Search code examples
pythonregexregex-lookarounds

Python | Regex | get numbers from the text


I have text of the form

Refer to Annex 1.1, 1.2 and 2.0 containing information etc,

or

Refer to Annex 1.0.1, 1.1.1 containing information etc,

I need to extract the numbers that the Annex is referring to. I have tried lookbehind regex as below.

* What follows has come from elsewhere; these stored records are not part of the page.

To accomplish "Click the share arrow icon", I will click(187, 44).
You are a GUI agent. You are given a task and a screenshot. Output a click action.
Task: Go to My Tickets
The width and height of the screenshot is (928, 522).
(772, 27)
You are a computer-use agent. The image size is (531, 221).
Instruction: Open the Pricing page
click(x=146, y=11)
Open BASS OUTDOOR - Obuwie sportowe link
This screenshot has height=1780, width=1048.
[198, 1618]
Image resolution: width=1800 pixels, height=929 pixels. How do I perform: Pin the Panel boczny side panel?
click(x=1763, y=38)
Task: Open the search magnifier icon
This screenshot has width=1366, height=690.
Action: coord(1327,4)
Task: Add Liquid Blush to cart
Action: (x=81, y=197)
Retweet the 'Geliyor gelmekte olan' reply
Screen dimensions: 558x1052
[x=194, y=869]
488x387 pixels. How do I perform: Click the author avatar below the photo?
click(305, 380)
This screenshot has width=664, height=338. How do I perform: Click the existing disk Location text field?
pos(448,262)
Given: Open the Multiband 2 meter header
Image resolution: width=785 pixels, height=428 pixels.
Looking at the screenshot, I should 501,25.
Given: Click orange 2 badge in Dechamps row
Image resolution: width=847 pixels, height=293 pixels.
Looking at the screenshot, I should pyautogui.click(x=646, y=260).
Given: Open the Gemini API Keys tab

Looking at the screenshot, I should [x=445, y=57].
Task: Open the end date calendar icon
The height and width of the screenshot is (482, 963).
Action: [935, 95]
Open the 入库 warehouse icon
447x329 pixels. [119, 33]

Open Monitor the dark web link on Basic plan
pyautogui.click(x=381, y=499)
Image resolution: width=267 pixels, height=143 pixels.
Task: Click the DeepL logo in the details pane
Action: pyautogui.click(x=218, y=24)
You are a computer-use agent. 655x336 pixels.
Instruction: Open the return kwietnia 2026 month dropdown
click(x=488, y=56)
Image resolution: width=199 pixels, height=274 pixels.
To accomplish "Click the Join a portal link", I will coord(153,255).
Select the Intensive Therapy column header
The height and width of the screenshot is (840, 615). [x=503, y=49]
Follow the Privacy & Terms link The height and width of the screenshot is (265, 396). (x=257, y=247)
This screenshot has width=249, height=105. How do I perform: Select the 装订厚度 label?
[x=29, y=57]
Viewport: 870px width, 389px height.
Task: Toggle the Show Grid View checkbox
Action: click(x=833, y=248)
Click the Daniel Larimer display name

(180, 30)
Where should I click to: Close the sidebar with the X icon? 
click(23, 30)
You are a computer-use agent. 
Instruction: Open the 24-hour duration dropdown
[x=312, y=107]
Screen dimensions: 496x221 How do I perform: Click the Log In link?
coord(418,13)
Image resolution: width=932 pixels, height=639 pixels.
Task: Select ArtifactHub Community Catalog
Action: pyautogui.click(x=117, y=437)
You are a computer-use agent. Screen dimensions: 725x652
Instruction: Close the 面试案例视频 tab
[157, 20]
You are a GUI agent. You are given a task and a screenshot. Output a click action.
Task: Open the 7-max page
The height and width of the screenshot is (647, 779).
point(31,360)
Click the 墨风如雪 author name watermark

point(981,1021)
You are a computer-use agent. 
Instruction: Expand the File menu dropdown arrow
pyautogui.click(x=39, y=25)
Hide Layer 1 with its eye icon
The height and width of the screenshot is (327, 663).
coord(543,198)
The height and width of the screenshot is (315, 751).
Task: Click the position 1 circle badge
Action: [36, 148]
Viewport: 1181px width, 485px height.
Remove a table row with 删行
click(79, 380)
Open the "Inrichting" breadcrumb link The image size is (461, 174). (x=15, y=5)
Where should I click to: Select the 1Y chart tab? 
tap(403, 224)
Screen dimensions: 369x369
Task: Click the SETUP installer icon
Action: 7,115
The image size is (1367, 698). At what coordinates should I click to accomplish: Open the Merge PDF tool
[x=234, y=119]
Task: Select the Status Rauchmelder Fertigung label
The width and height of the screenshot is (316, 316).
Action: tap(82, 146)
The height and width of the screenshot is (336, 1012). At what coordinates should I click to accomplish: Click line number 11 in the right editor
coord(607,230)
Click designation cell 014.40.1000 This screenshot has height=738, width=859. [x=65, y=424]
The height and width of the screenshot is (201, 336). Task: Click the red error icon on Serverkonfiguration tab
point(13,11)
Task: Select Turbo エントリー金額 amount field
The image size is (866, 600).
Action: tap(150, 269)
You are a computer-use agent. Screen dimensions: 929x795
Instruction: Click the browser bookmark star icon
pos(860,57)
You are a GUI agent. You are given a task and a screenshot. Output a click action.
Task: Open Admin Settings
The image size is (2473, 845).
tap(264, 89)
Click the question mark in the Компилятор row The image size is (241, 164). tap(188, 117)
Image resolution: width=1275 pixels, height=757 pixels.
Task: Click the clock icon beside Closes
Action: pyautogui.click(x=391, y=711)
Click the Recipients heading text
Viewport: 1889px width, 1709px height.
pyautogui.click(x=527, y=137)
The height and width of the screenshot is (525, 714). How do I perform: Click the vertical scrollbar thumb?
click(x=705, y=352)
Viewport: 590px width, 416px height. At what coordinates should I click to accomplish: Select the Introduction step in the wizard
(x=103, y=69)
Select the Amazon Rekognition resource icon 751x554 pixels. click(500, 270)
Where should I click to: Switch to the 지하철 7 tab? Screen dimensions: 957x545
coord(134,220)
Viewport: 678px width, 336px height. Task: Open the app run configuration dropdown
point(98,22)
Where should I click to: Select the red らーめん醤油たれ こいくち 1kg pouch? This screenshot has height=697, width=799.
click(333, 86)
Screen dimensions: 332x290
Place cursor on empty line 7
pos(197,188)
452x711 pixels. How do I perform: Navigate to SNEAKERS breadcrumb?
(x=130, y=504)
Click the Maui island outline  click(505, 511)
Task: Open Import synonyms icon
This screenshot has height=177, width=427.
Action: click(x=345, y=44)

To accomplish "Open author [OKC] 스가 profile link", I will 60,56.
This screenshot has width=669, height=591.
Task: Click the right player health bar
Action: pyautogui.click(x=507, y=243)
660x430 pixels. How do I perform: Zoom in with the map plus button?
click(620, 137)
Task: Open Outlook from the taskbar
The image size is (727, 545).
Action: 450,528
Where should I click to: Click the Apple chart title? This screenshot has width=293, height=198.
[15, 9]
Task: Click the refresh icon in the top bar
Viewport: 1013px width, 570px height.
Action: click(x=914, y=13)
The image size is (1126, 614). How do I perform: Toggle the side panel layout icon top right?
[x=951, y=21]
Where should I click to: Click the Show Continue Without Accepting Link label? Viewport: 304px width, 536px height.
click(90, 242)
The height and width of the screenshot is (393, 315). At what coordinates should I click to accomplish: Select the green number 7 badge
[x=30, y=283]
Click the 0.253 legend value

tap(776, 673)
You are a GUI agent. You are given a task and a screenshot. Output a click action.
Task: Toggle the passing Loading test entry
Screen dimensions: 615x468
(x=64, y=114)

m = re.search("(?<=Annex)\s*[\d+.\d+,]+", text)

print(m)
>>> <re.Match object; span=(11, 15), match=' 1.1'>

I get output as just 1.1, but I don't get remaining. How do I get all the numbers followed by keyword Annex ?


Solution

  • You can use the following two-step solution:

    import re
    texts = ['Refer to Annex 1.1, 1.2 and 2.0 containing information etc,', 'Refer to Annex 1.0.1, 1.1.1 containing information etc,']
    rx = re.compile(r'Annex\s*(\d+(?:(?:\W|and)+\d)*)')
    for text in texts:
        match = rx.search(text)
        if match:
            print(re.findall(r'\d+(?:\.\d+)*', match.group(1)) )
    

    See the Python and the regex demo, the output is

    ['1.1', '1.2', '2.0']
    ['1.0.1', '1.1.1']
    

    The Annex\s*(\d+(?:(?:\W|and)+\d)*) regex matches

    • Annex - the string Annex
    • \s* - zero or more whitespaces
    • (\d+(?:(?:\W|and)+\d)*) - Group 1: one or more digits and then zero or more occurrences of a non-word char or and string and then a digit.

    Then, when the match is found, all dot-separated digit sequences are extracted with \d+(?:\.\d+)*.